The Rim Country Educational Alliance has signed an agreement with the State Historic Preservation Office (SHPO) to allow the purchase of 260 acres of Forest Service land to move forward while consultants excavate an archaeological site.
The Memorandum of Understanding between the Alliance and SHPO clears the way for Tonto National Forest Supervisor Neil Bosworth to sign off on the environmental assessment of the sale for land on which the Alliance plans to build a 6,000-student university campus.
“We’ve achieved another key milestone this week,” said Alliance Chairman Steve Drury. “I’m very pleased to note that this one was achieved ahead of schedule.”
Tonto National Forest still wants to complete a report on the cultural history of the area. The Alliance is also establishing a $500,000 bond to guarantee completion of the archaeological study of several sites where the environmental assessment revealed pottery shards and one sign of an encampment.
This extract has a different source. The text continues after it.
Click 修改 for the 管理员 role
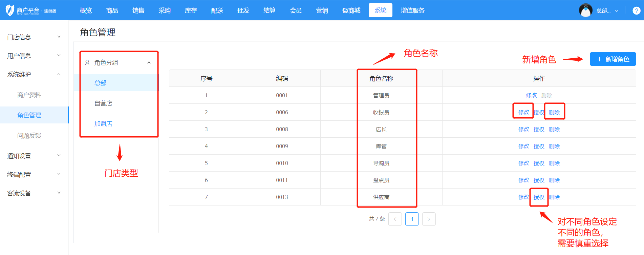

Bosworth did not return a call seeking comment on Monday, but has previously said he would sign off on the environmental assessment quickly once SHPO approved the plan to deal with the pottery shards.
In a release this week, the Alliance said it is finalizing financing now and will begin an onsite engineering, layout and site planning in October. Infrastructure construction for water, streets and power should start in the fall, with groundbreaking early next year after the Forest Service transfers title.
The Alliance has still not finalized an agreement with Arizona State University, the “preferred partner” for the ambitious plan. Five other universities have expressed interest, but the Alliance is currently negotiating exclusively with ASU. The two sides said they had agreed on all the major issues last December, before unexpected delays in winning Forest Service approval of a direct sale of the parcel at the corner of Highway 260 and Rim Club Parkway.
Payson Mayor Kenny Evans said, “We owe a debt of gratitude to our local Forest Service officials, who have demonstrated extraordinary partnership and commitment.
“Now that the land acquisition process is moving forward with a closing date in sight, we can resume meaningful dialogue with ASU,” continued Evans. “Thanks to the work and efforts of the Forest Service officials and the support of the Arizona State Historic Preservation Officer, we will be able to expedite the timeline for the land purchase by more than a month.”
Drury said the Alliance will finalize the details of the bond soon. “We won’t know the actual scope of the mitigation, until the work starts. The bond enables all parties to be comfortable that the work will be initiated and completed, even though we won’t own the property at the time the treatment work begins,” explained Drury.
The bond also enables various types of prep work to occur on the site.
The discovery of scatters of pottery shards presumably left by Mogollon people sometime before A.D. 1400, for a time complicated the Alliance’s effort to buy the hilly, forested site on which it wants to build a leafy campus nestled in the trees using the latest “green” technologies, including solar and geothermal energy, innovative building techniques, a bike and pedestrian-oriented campus in the woods and the latest digital technologies — both in the classroom and on the campus.
Bosworth in an earlier interview said he suspects that a careful examination of the area around the 11 potential pottery scatters will probably reveal nothing that requires excavations. One site sheltered by a pile of boulders on a ridgeline well away from any construction areas may have served as a camp and may require more extensive excavations, said Bosworth.
Meanwhile, the Tonto National Forest will pay for the cultural study of Native American use of the region, which it will compile from previous studies. The Hopi Tribe asked for that study.
Several Hopi clans say they are linked to people who lived in this region, Camp Verde and Sedona. In the 1300s and 1400s, a still-mysterious series of events prompted those cliff-house building people to abandon the farming communities where they’d lived for 1,000 years.
The announcement this week indicates that the often-delayed effort to build the campus has built up momentum since the Forest Service approved the direct sale, which will allow the Alliance to buy the land based on an independent appraisal rather than bidding against other potential buyers on the open market.
“The direct sale allows us to move forward with finalizing the sales price, “ Drury commented. “Interim financing is being negotiated to close on the land purchase and fund the balance of the pre-development costs.”
Settling the archaeology process and accelerating the land sale by a month will allow the Alliance to draw up detailed plans for the infrastructure needed to build the $500 million campus on a thickly forested piece of land.
University backers have already roughed out the placement of buildings for a 6,000-student campus, which will start with about 1,000 students in 2015. Backers say the developers of the campus have already agreed to pay some $7.5 million in water impact fees to Payson.
The Alliance hasn’t yet consulted with the Northern Gila County Sanitary District about the cost of connecting the campus, the dorms and spin-off businesses like a 500-room conference hotel to the existing sewage treatment system.